Auparavant, ce dernier a annoncé aux journalistes que les actuelles négociations bruxelloises porteraient, entre autres, sur certaines questions litigieuses, dont l'accès des marchandises et des services sur le marché russe. On citerait aussi, parmi les problèmes qui persistent toujours, des restrictions concernant l'accès sur le marché russe des services financiers, de transport et de conseil, ainsi que pour certains postes de marchandises, y compris des avions, des voitures et des meubles.
Comme l'a fait remarquer Maxime Medvedkov, la délégation russe n'a pas l'intention de revenir sur sa prise de décision d'autrefois concernant l'accès des services bancaires et d'assurance sur le marché national russe.
"Nous sommes prêts à libéraliser au maximum notre marché pour les investissements directs, mais ne voulons pas du tout l'ouvrir à des services transfrontaliers (ouverture en Fédération de Russie des filiales des compagnies occidentales", a indiqué le vice-ministre russe du Développement économique et du Commerce.

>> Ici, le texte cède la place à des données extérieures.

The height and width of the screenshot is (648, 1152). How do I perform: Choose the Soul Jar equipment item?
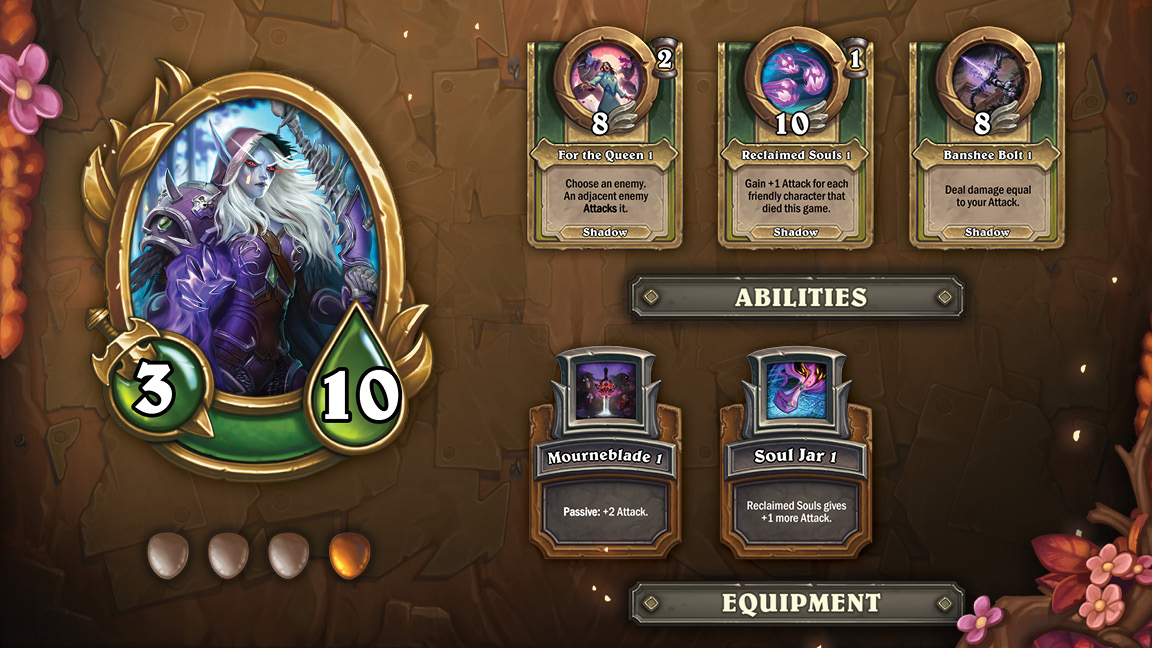point(795,455)
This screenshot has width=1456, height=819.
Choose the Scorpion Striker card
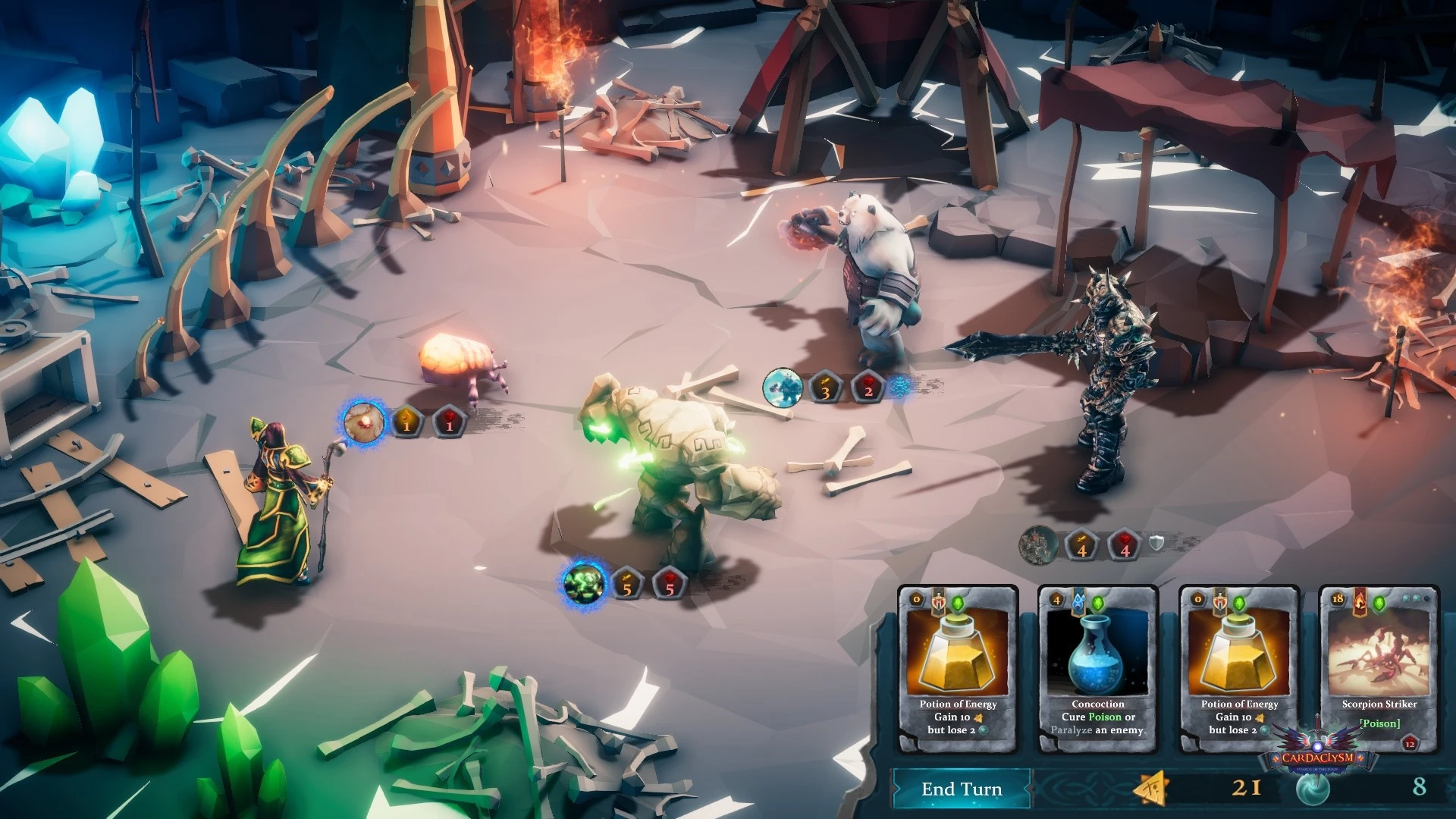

Maxime Medvedkov a aussi déclaré que la Russie entendait garder des quotas pour la participation du capital étranger dans les actifs des banques et des compagnies d'assurance russes.
De toute évidence, le problème des prix des hydrocarbures ne manquera pas d'être abordé à ces négociations de Bruxelles. Rappelons que l'Union européenne a insisté que la Russie renonce à la réglementation des prix des hydrocarbures sur son marché intérieur.